EXCERPTED PASSAGE

==*==

# Does tooling really cost that much?



## awaqa909 (May 26, 2017)

I've watched a few endmill videos, going to town on some material.  I was curious how they compared to the endmills that I see being used at work.  I have no idea what brand anything we use at work, so I thought I would look at these endmills in the videos first.  I found a Sandvik Coroman 3/8" endmill and it cost $190~...  This got me wondering a bit.  Is this a very expensive endmill or something?  Do other types of tools such as drills and taps costs this much?  I've witnessed one copper job eat a few taps.  Lathes go though 35 deg finishing inserts on stainless steel.

Thanks,
    Awaqa909


----------



## T Bredehoft (May 26, 2017)

The high priced tools are worth the cost. IF you are using them to make money. Through study they will produce more work per dollar than "cheap" tools. 

On the other hand, I'm not concerned with getting the ultimate value from tooling, so I buy "Cheap" stuff, 5 carbide 1/8 end mills for $2.00. including shipping.  If I break one on the first cut, I'm out $0.40. not hundreds of dollars. 

Expendable tooling (cutters, drills, etc) will not last forever, spend money on measuring tools and machinery that will outlast you.


----------



## Cobra (May 26, 2017)

To me tooling is not mainly cutters.  You can get reasonably priced cutters.
It's all the other stuff - gauges, pins, mikes, hones, readers, various drill lengths, keyways cutters, rotary tables, clamps.......
And yes they are either expensive in either money or time.
But --- that is this hobby!
Don't worry about it.  Work on them as you need for projects.  It will be a great feeling at the first project that you don't need to buy something new.
Enjoy the journey!


----------



## Rustrp (May 26, 2017)

Cobra said:


> Don't worry about it. Work on them as you need for projects. It will be a great feeling at the first project that you don't need to buy something new.
> Enjoy the journey!


You and I know this isn't how H-M tool buying addictions work. Buy it now, the job will fall on you.


----------



## Wreck™Wreck (May 26, 2017)

Yes and no, with ideal cutting conditions  such a tool will often perform as advertised.

With non-ideal conditions be they a flexy machine or setup that is not ideal all bets are off. As far as lathe work goes one may be required to turn long parts that are not possibly an ideal set up, I used  about  $75.00 worth of inserts yesterday facing and boring a part way to big for the machine using  a far from excellent set up.

Face and turn the OD of a 30" laser cut disc, bore 5" + - .005 through, 9.83" +- .010  X .550 deep counterbore with a very strict surface finish.

These are not ideal cutting conditions at all.

The finish was not bad after 14 hours of work.


----------



## 4GSR (May 26, 2017)

awaqa909 said:


> I've watched a few endmill videos, going to town on some material.  I was curious how they compared to the endmills that I see being used at work.  I have no idea what brand anything we use at work, so I thought I would look at these endmills in the videos first.  I found a Sandvik Coroman 3/8" endmill and it cost $190~...  This got me wondering a bit.  Is this a very expensive endmill or something?  Do other types of tools such as drills and taps costs this much?  I've witnessed one copper job eat a few taps.  Lathes go though 35 deg finishing inserts on stainless steel.

==*==

REQUESTS
(1) In the tooling cost thread, how much does T Bredehoft pay for five carbide 1/8 end mills?
(2) Arrange everything from the start of the listing down to the line containing "[x=394, y=56]" as a two-column CSV with the headers request and answer. Give one row per request, put each field in quotes, turn line breaks into spaces, and leave out the pictures.

==*==

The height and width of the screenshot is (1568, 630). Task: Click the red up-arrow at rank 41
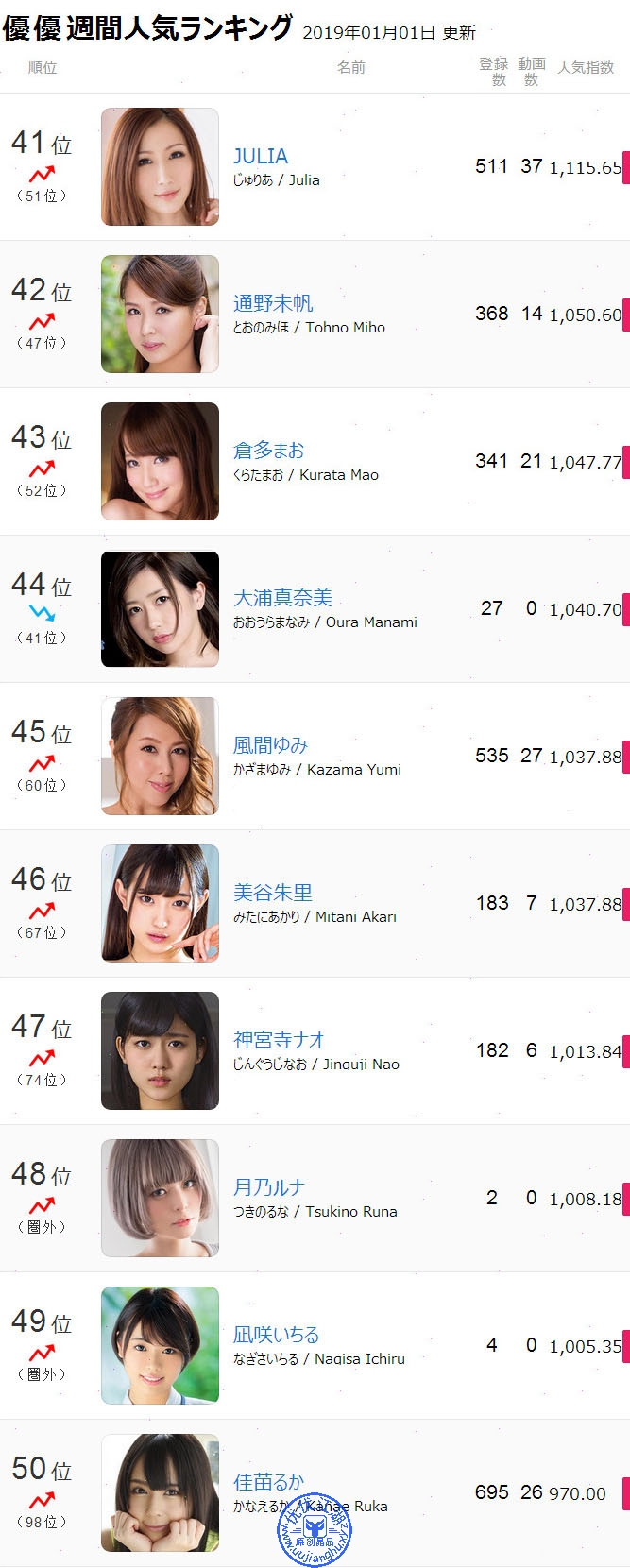pyautogui.click(x=42, y=175)
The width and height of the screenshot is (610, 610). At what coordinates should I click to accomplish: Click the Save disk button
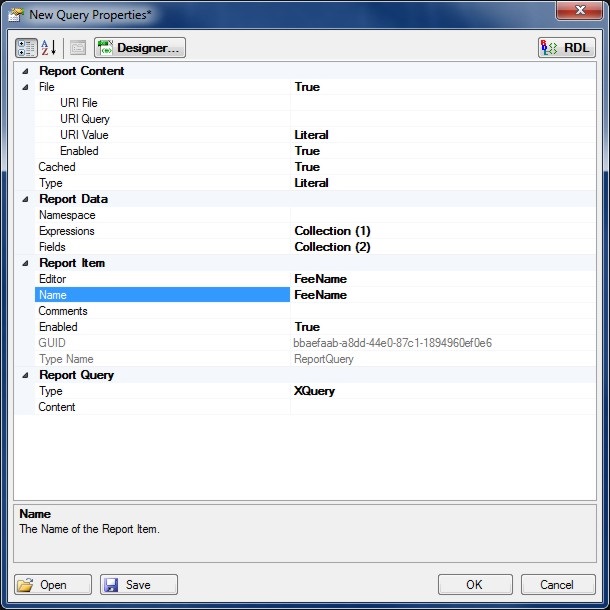139,585
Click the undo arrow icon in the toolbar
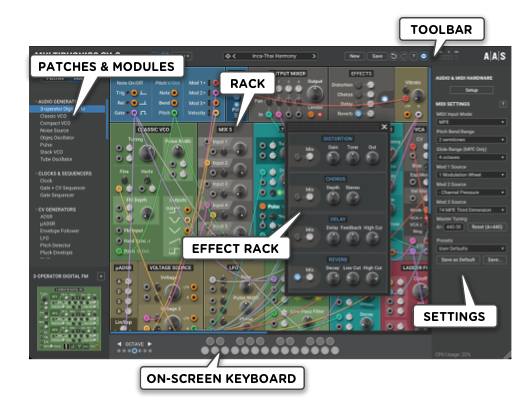 [x=394, y=56]
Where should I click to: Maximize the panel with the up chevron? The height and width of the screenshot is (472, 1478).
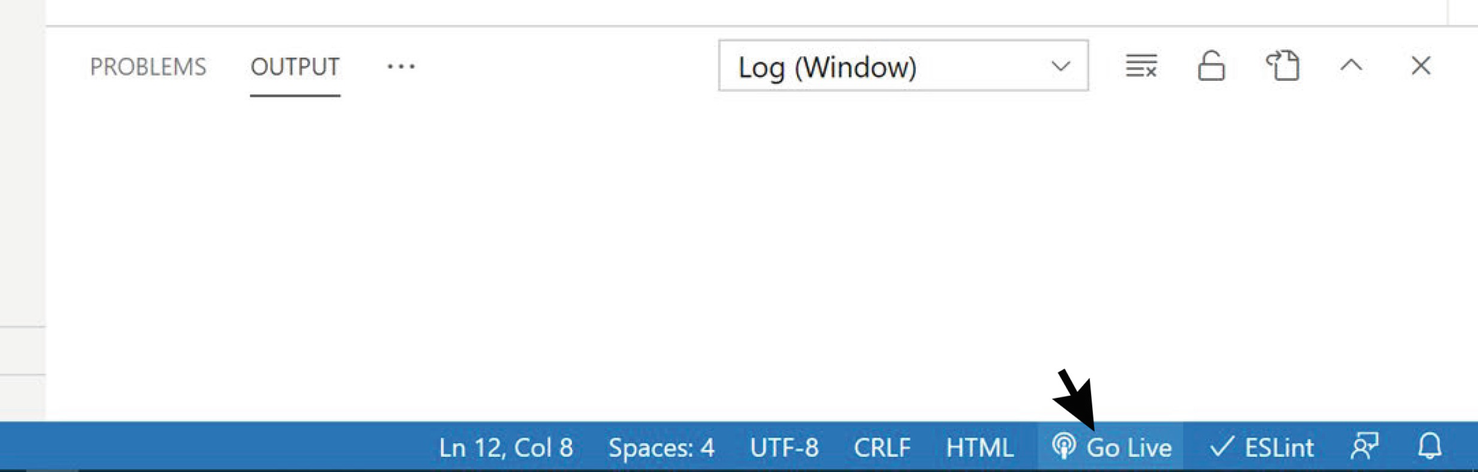click(x=1351, y=66)
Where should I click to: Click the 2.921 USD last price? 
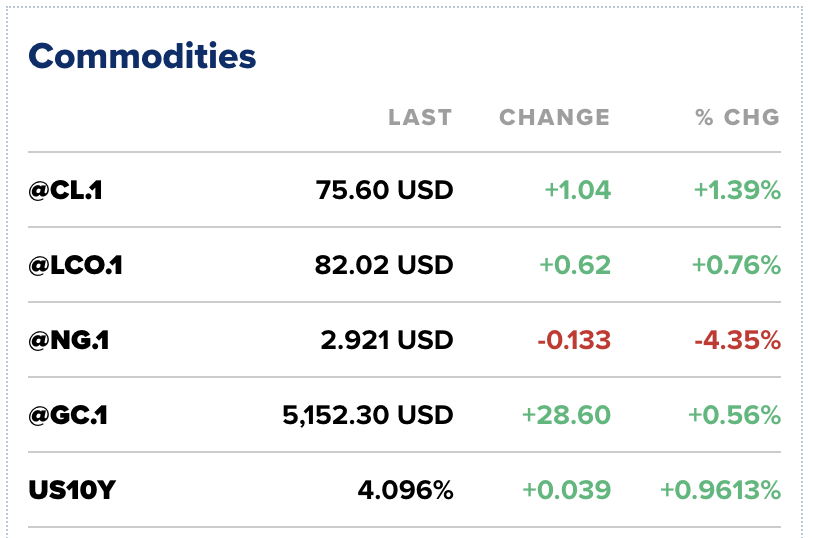387,340
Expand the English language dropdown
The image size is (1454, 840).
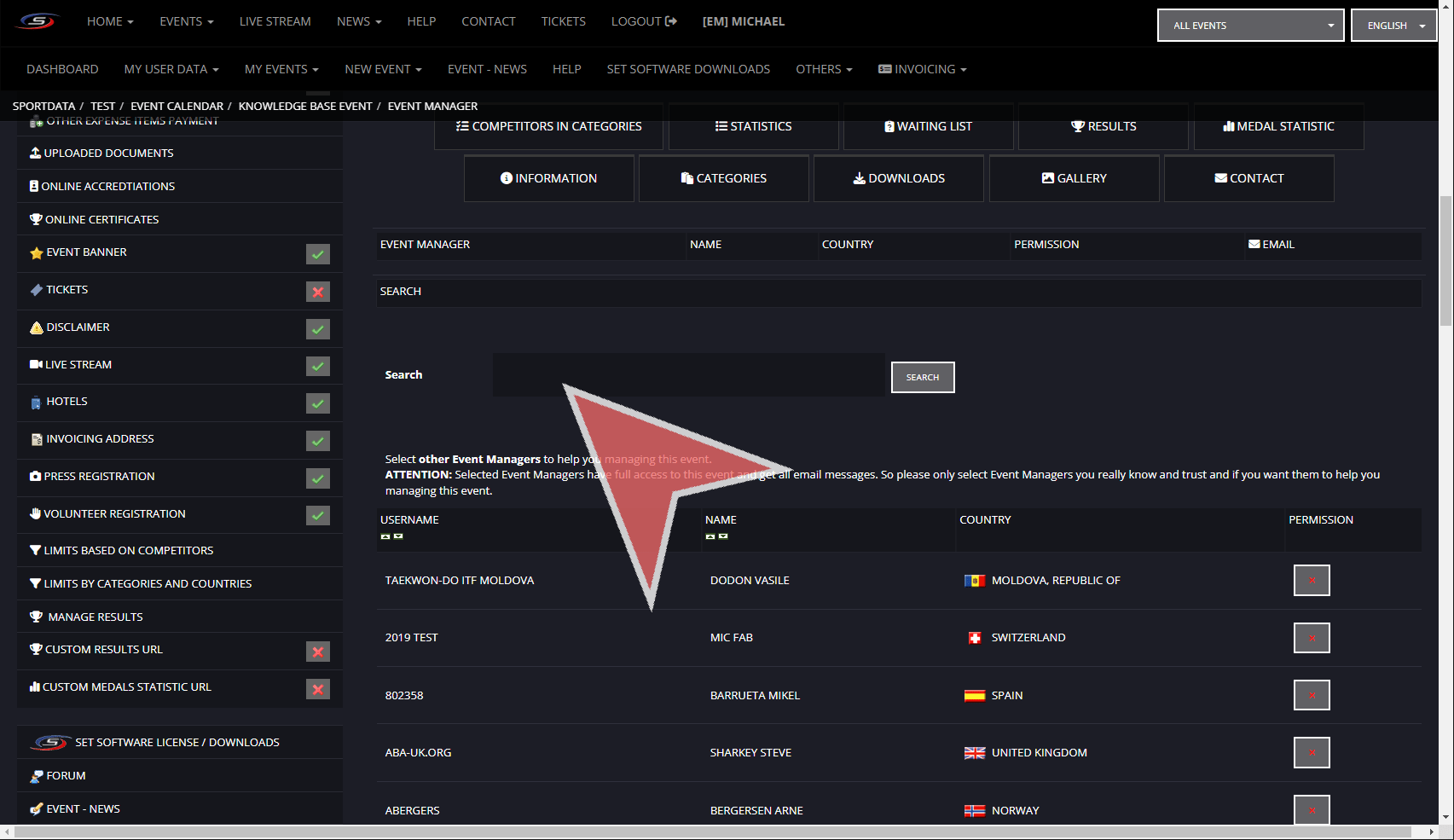pyautogui.click(x=1394, y=26)
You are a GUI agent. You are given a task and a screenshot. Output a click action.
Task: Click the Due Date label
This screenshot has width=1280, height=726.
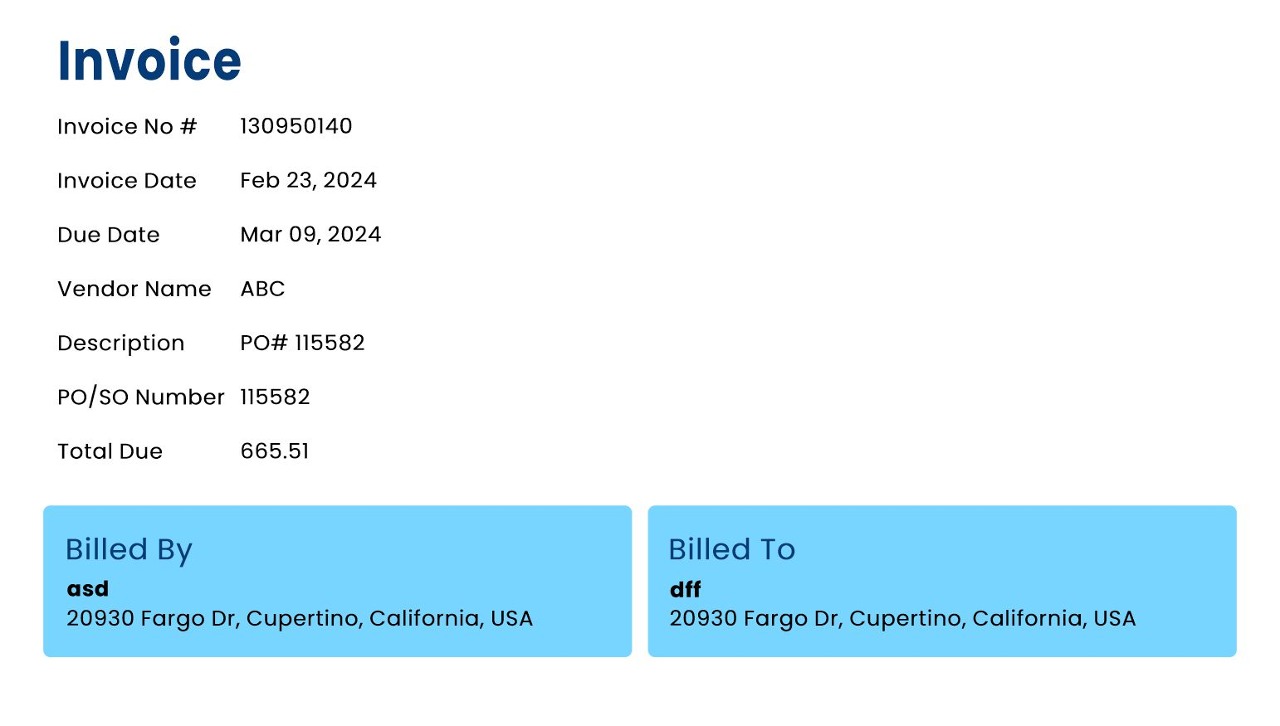coord(108,235)
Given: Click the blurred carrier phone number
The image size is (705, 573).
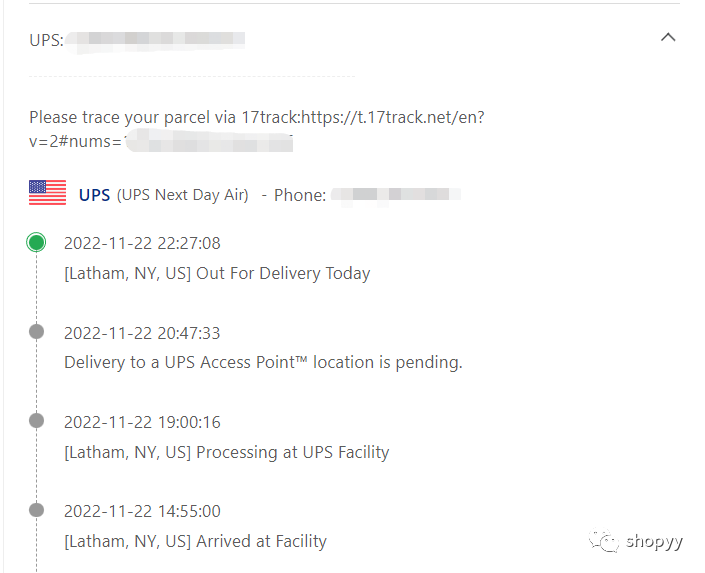Looking at the screenshot, I should 396,196.
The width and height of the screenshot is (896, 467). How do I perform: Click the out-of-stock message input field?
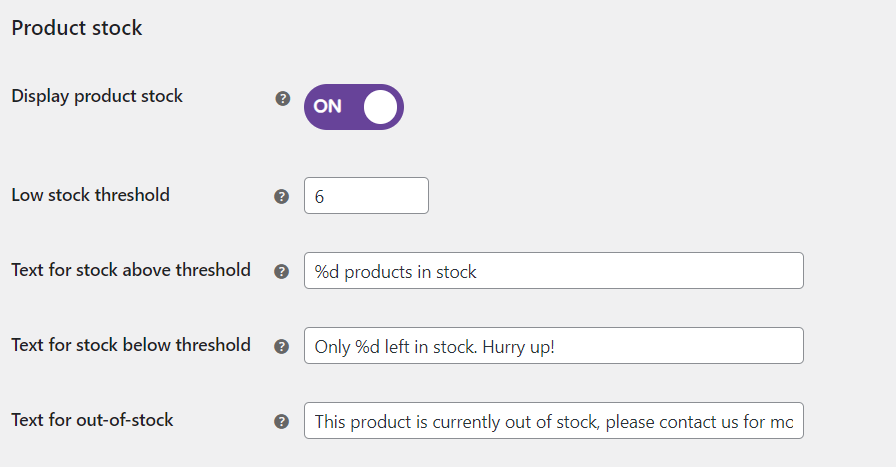click(553, 421)
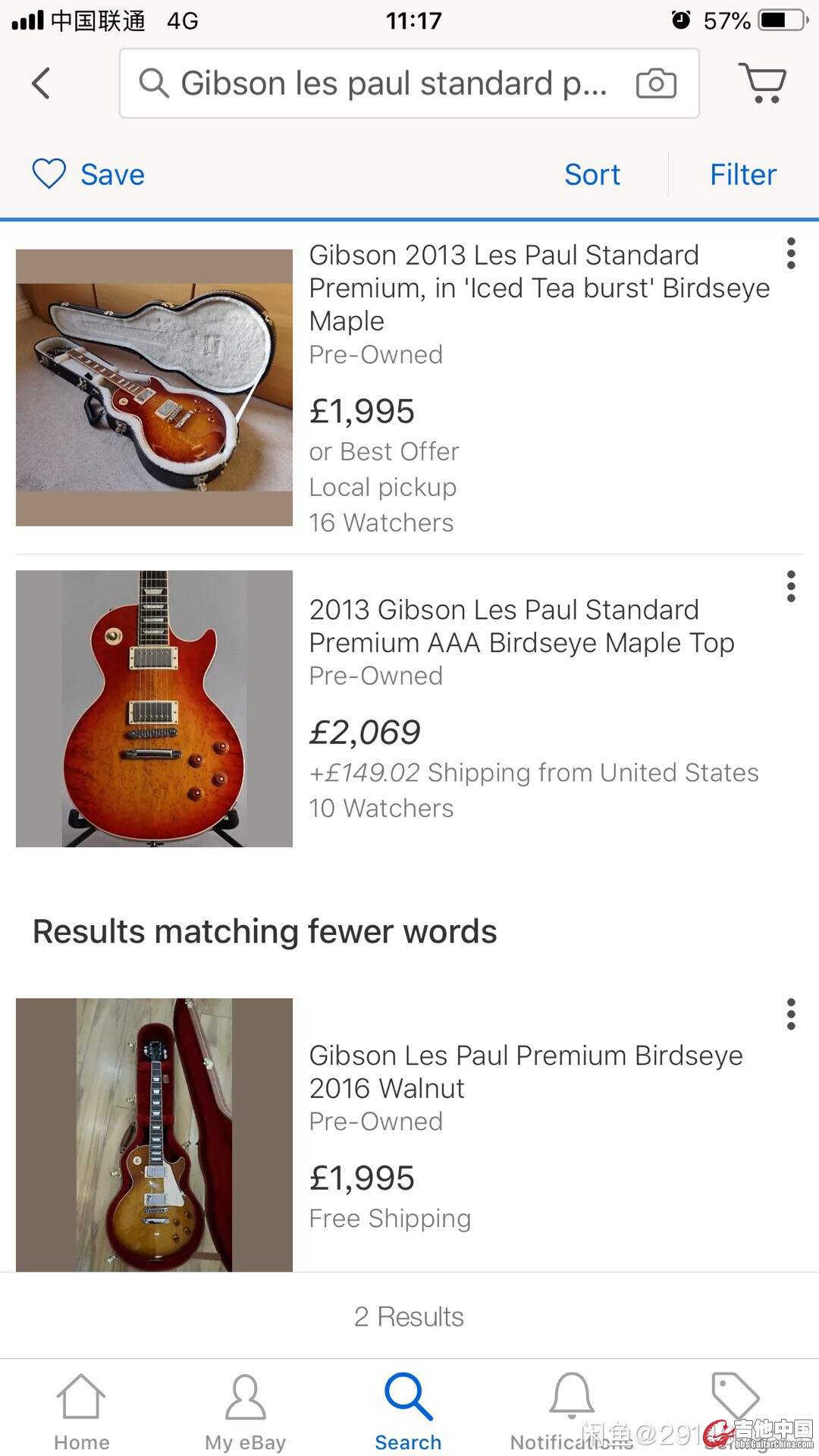
Task: Select the Search tab
Action: pyautogui.click(x=408, y=1411)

==*==

TASK-BY-TASK ANSWERS
(1) $2.00, including shipping.

(2)
request,answer
"The height and width of the screenshot is (1568, 630). Task: Click the red up-arrow at rank 41","pyautogui.click(x=42, y=175)"
"The width and height of the screenshot is (610, 610). At what coordinates should I click to accomplish: Click the Save disk button","139,585"
"Click the undo arrow icon in the toolbar","[x=394, y=56]"